ViPNAS: Efficient Video Pose Estimation via Neural Architecture Search

Introduction

This is the official implementation of ViPNAS: Efficient Video Pose Estimation via Neural Architecture Search (CVPR'2021) paper.

Human pose estimation has achieved significant progress in recent years. However, most of the recent methods focus on improving accuracy using complicated models and ignoring real-time efficiency. To achieve a better trade-off between accuracy and efficiency, we propose a novel neural architecture search (NAS) method, termed ViPNAS, to search networks in both spatial and temporal levels for fast online video pose estimation. In the spatial level, we carefully design the search space with five different dimensions including network depth, width, kernel size, group number, and attentions. In the temporal level, we search from a series of temporal feature fusions to optimize the total accuracy and speed across multiple video frames. To the best of our knowledge, we are the first to search for the temporal feature fusion and automatic computation allocation in videos. Extensive experiments demonstrate the effectiveness of our approach on the challenging COCO2017 and PoseTrack2018 datasets. Our discovered model family, S-ViPNAS and T-ViPNAS, achieve significantly higher inference speed (CPU real-time) without sacrificing the accuracy compared to the previous state-of-the-art methods.

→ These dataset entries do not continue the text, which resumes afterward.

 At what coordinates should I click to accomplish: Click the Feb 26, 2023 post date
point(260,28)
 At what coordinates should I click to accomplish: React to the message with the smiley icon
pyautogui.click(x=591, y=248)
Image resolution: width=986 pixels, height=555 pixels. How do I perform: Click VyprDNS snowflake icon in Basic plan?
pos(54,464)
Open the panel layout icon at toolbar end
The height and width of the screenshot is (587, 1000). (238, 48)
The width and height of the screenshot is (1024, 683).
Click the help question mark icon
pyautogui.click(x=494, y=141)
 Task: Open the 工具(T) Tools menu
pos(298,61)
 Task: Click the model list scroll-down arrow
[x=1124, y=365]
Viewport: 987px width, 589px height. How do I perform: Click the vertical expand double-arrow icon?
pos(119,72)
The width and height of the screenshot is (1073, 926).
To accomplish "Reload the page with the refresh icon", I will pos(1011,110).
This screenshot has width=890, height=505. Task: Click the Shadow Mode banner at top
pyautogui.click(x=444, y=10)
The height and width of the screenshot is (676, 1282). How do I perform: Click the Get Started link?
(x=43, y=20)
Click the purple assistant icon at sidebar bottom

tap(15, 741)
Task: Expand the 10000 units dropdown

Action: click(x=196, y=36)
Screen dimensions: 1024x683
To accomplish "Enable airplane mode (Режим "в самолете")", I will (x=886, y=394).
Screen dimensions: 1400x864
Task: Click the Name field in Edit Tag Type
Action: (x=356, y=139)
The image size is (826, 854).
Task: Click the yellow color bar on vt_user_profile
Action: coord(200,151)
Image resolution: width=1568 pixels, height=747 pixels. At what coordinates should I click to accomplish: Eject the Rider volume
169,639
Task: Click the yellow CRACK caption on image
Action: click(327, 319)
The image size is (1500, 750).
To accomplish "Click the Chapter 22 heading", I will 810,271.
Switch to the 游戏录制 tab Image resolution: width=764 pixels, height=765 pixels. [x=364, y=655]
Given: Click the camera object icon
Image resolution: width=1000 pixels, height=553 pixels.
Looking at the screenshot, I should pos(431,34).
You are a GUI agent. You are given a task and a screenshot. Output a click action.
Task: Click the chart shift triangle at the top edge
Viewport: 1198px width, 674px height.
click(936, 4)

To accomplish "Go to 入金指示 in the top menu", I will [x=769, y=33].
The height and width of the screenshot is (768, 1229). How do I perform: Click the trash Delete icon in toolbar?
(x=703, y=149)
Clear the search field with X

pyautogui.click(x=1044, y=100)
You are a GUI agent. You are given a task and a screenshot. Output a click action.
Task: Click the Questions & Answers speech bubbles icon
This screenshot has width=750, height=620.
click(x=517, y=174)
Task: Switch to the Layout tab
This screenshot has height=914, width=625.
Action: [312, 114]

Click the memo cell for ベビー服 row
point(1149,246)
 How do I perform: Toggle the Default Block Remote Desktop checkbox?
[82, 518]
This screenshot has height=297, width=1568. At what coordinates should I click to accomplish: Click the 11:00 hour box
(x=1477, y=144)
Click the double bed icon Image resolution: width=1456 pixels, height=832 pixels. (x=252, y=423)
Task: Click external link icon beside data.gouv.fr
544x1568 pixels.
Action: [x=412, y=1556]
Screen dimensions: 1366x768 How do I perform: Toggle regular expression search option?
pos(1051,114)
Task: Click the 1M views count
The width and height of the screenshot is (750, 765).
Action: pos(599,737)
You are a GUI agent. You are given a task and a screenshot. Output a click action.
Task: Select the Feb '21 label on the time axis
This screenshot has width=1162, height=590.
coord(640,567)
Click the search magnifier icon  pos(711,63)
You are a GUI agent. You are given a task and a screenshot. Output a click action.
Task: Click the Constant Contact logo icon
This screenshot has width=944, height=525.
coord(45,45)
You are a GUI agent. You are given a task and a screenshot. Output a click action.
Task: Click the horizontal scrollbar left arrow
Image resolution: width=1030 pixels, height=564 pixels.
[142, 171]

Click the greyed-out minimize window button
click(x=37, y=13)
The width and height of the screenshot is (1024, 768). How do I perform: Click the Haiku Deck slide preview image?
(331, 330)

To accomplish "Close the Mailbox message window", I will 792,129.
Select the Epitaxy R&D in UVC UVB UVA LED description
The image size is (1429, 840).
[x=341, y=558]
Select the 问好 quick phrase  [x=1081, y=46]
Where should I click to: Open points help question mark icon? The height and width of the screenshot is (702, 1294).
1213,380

Our code is reimplemented based on MMPose.

Results and models

Results on COCO val2017 with detector having human AP of 56.4 on COCO val2017 dataset

Arch	Input Size	ImageNet Pretrain	AP	AP⁵⁰	AP⁷⁵	AP^M	AP^L	AR	ckpt	log
ResNet-50 (paper)	256x192	Y	0.704	0.886	0.783	0.671	0.772	0.763
S-VipNAS-Res50 (paper)	256x192	N	0.710	0.893	0.787	0.677	0.775	0.767
S-VipNAS-Res50	256x192	N	0.711	0.893	0.789	0.679	0.777	0.769	ckpt	log

Enviroment

The codes are developed using python 3.6 on Ubuntu 16.04. NVIDIA GPUs are needed. The code is developed and tested using 8 NVIDIA V100 GPU cards. Other platforms or GPU cards are not fully tested.

Quick Start

Requirements

Linux (Windows is not officially supported)
Python 3.6+
PyTorch 1.3+
CUDA 9.2+ (If you build PyTorch from source, CUDA 9.0 is also compatible)
GCC 5+
mmcv (Please install the latest version of mmcv-full)
Numpy
cv2
json_tricks
xtcocotools

Installation

a. Install mmcv, we recommend you to install the pre-build mmcv as below.

pip install mmcv-full -f https://download.openmmlab.com/mmcv/dist/{cu_version}/{torch_version}/index.html

Please replace {cu_version} and {torch_version} in the url to your desired one. For example, to install the latest mmcv-full with CUDA 11 and PyTorch 1.7.0, use the following command:

pip install mmcv-full -f https://download.openmmlab.com/mmcv/dist/cu110/torch1.7.0/index.html

If it compiles during installation, then please check that the cuda version and pytorch version **exactly"" matches the version in the mmcv-full installation command. For example, pytorch 1.7.0 and 1.7.1 are treated differently. See here for different versions of MMCV compatible to different PyTorch and CUDA versions.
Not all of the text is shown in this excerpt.